La embarcación se aproximó a la isla. Cloe se asombró a ver los afilados acantilados y los numerosos
faros que rodeaban la isla. A lo lejos, atisbó algunas casas de piedra de un estilo muy distinto a las de
antes.
—¡Lo que pueden impresionar unas piedras! —exclamó Cloe al pasar cerca del acantilado.
—Si deseas contemplar piedras alucinantes, espera y verás.
Y, de repente, se encontró rodeada de inmensas piedras, dispuestas en filas ordenadas, como si
participaran en un desfile importante y hubiesen ensayado durante meses.
—¿Te gustan los menhires de Carnac? Estas piedras fueron colocadas aquí por la gente de la
prehistoria.
—¡Eso sí que fue hace siglos! ¿Y aquella piedra gigantesca al fondo?

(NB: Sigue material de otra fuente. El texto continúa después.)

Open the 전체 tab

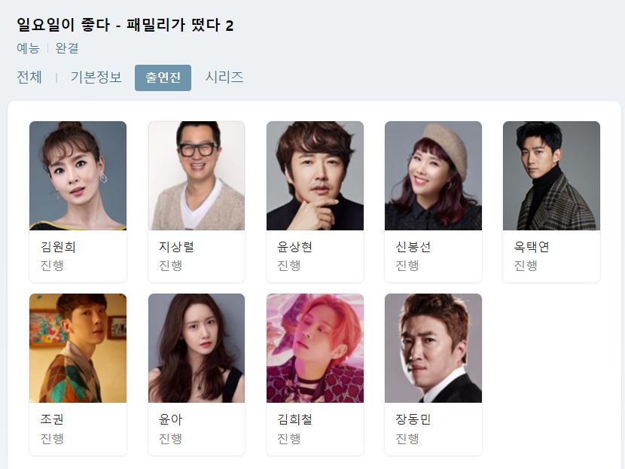tap(29, 78)
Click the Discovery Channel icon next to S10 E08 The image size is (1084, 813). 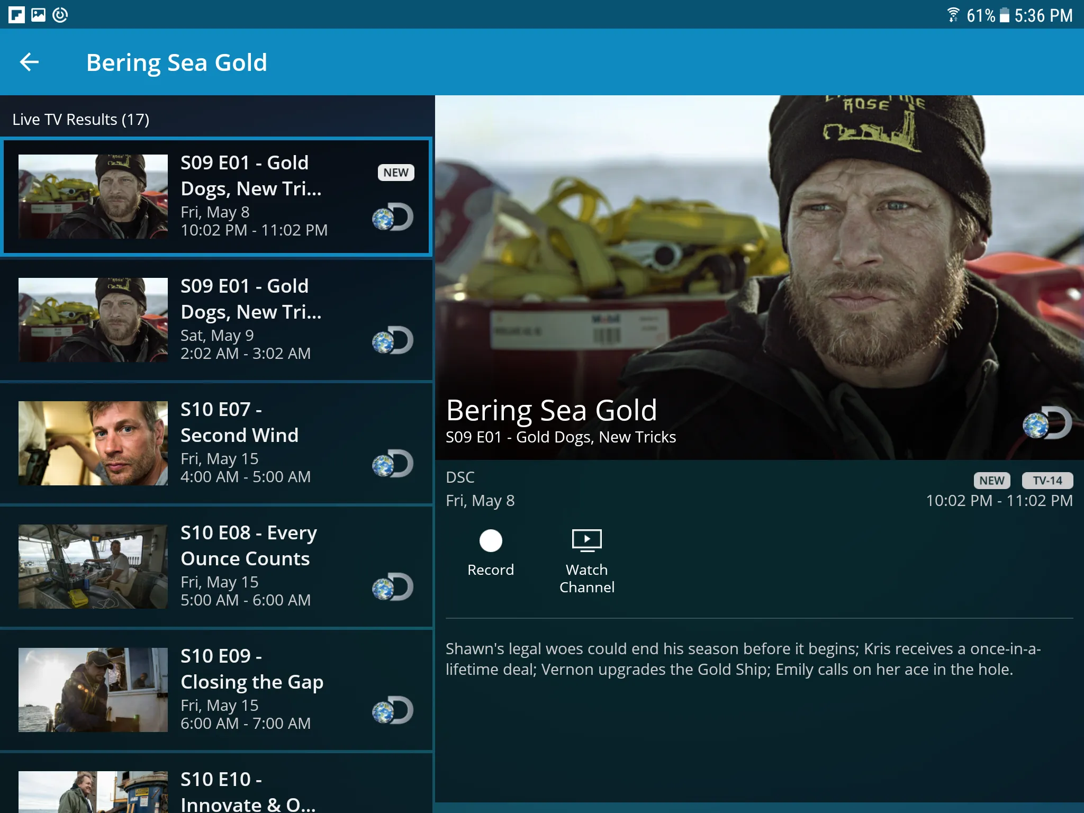click(392, 588)
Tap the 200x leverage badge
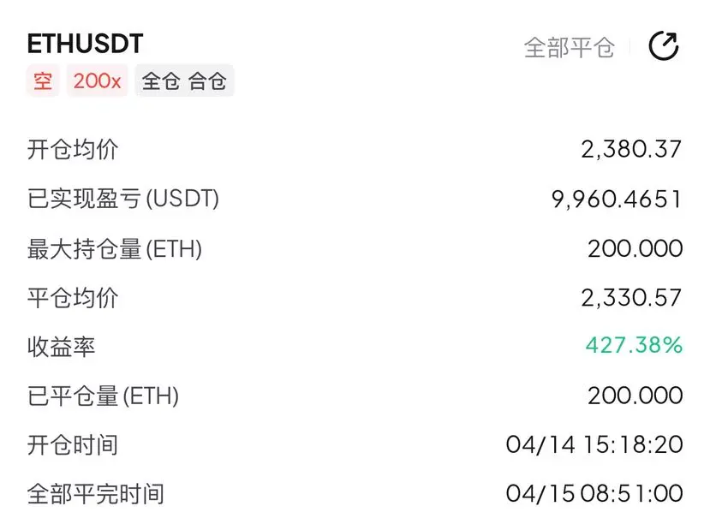 tap(98, 81)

—Es el Gigante de Manio. Hay muchas leyendas sobre los menhires. Algunas cuentan que, por la
noche, se bañan en el océano.
A Cloe no le gustó la visión de cientos de piedras gigantescas deambulando por la pradera. Con
François, sabía que cualquier cosa podría ocurrir. Miró al chico y éste comprendió que ya podían partir
de allí.
Por el camino vieron unos jabalíes, que removían la tierra y masticaban algo amarillo.